Debido a las altas temperaturas y la necesidad de ventilar las viviendas durante períodos prolongados, muchos vecinos se enfrentan a un problema común en las comunidades: los olores procedentes de los extractores de cocina.
Lo que pocos conocen es que instalar la salida de humos hacia un patio interior en España puede conllevar una infracción y acarrear sanciones de hasta 3000 euros, dependiendo de la normativa municipal.
Cuando esta obligación no se cumple y los olores afectan al resto de los propietarios, cualquier vecino tiene la facultad de presentar una reclamación formal ante la comunidad o el ayuntamiento correspondiente.
Razones de multas de hasta 3000 euros por instalar mal el extractor de cocina
La instalación de un extractor que expulse humos hacia un patio interior no solo puede generar disputas con los vecinos. Asimismo, puede incurrir en el incumplimiento de diversas normativas que regulan la salubridad de los edificios, lo cual podría resultar en sanciones económicas impuestas por los ayuntamientos.
El primer requisito es establecido por el Código Técnico de la Edificación (CTE). Su Documento Básico de Salubridad (DB-HS 3) estipula que la extracción mecánica desde las cocinas debe realizarse a través de un conducto exclusivo e independiente que dirija los humos hasta la cubierta del edificio. Esta normativa prohíbe la expulsión directa de los mismos hacia patios de luces o fachadas.
Adicionalmente, la Ley de Propiedad Horizontal impide llevar a cabo actividades que resulten perturbadoras o insalubres para los demás propietarios. Si el extractor produce olores, grasa o humos en el patio interior, la comunidad puede demandar su remoción e incluso acceder a instancias judiciales para solicitar la terminación de la instalación.
Asimismo, las ordenanzas municipales son las responsables de imponer sanciones. En ciudades como Madrid, las multas pueden oscilar entre 750 y 3000 euros cuando la instalación infringe la normativa de salubridad o calidad del aire. Barcelona aplica criterios análogos, especialmente en edificios que cuentan con patios interiores donde la ventilación natural es insuficiente.
Ubicación de los extractores de humo según normativa
La normativa sobre calidad del aire interior del CTE señala que las bocas de expulsión deben situarse en la cubierta del edificio. Esto implica que no está permitido instalar extractores cuya salida desemboque en el patio interior o patio de luces de la comunidad.

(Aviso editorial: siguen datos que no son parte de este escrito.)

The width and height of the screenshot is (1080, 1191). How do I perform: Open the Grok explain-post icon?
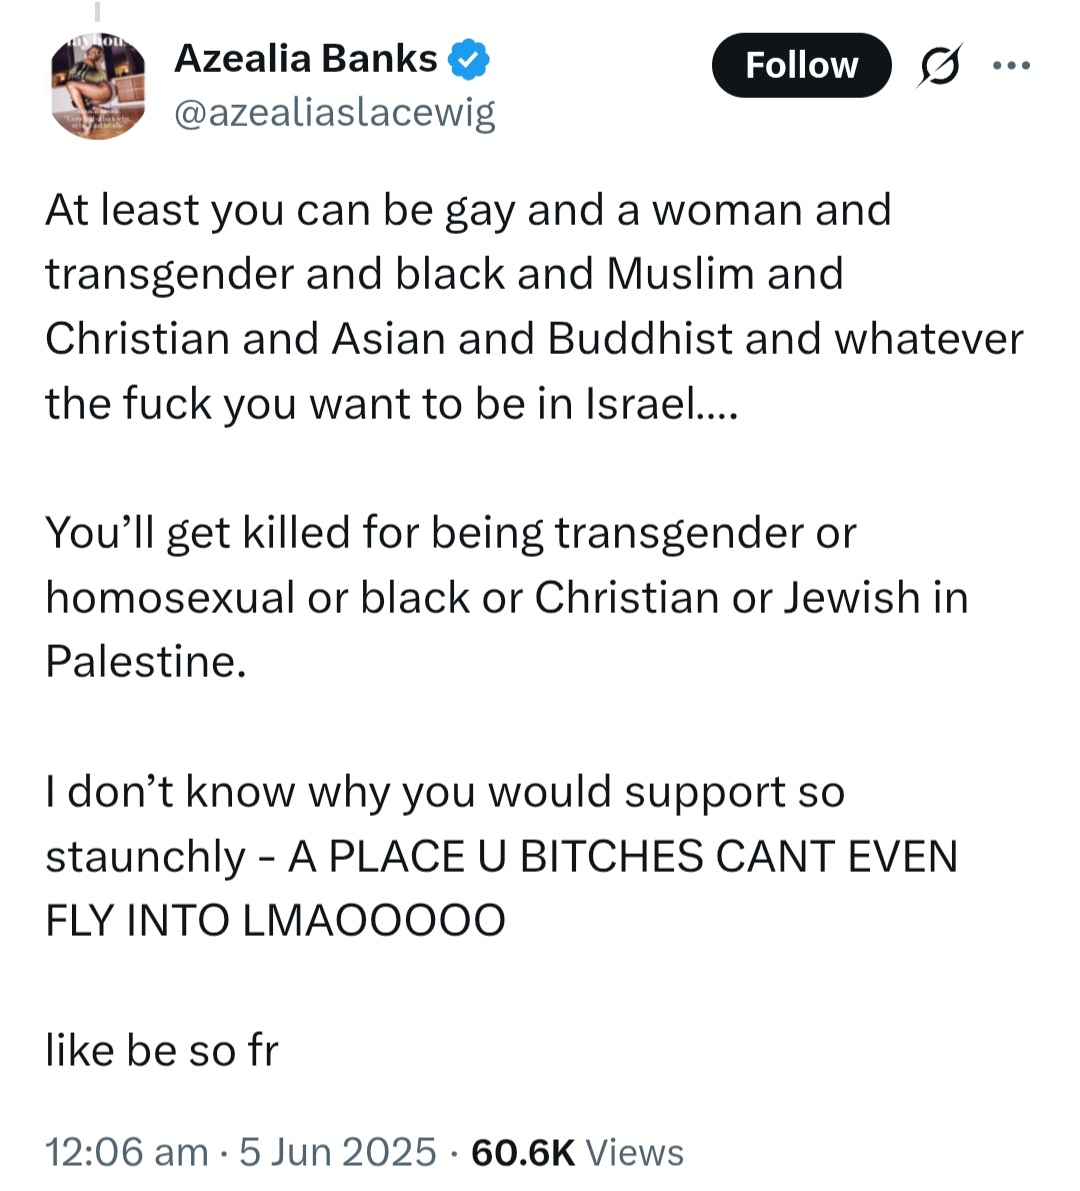point(940,65)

Asimismo, el reglamento exige que estas salidas mantengan una separación mínima de tres metros respecto de cualquier entrada de ventilación y de espacios donde permanezcan personas de forma habitual, como terrazas, balcones o zonas de uso común. El objetivo consiste en evitar molestias, malos olores y posibles riesgos para la salud.
¿En qué casos pueden imponer multas de hasta 3000 euros?
La Ley de Propiedad Horizontal (LPH), en su artículo 7, prohíbe la realización de actividades que resulten molestas, insalubres, nocivas, peligrosas o ilícitas para los demás propietarios. Si un extractor instalado de manera inadecuada causa molestias continuas, los vecinos pueden iniciar acciones legales para exigir su retirada o adaptación.
Las sanciones de carácter económico varían conforme a las ordenanzas de cada municipio. En el caso de Madrid, la Ordenanza de Protección de la Salubridad Pública establece multas que fluctúan entre 750 y 3000 euros si los servicios técnicos determinan que la instalación supone un riesgo para la salud de los vecinos o aumenta el peligro de incendio.
Además de la sanción económica, el propietario puede ser obligado a modificar la instalación para adecuarla a la normativa vigente.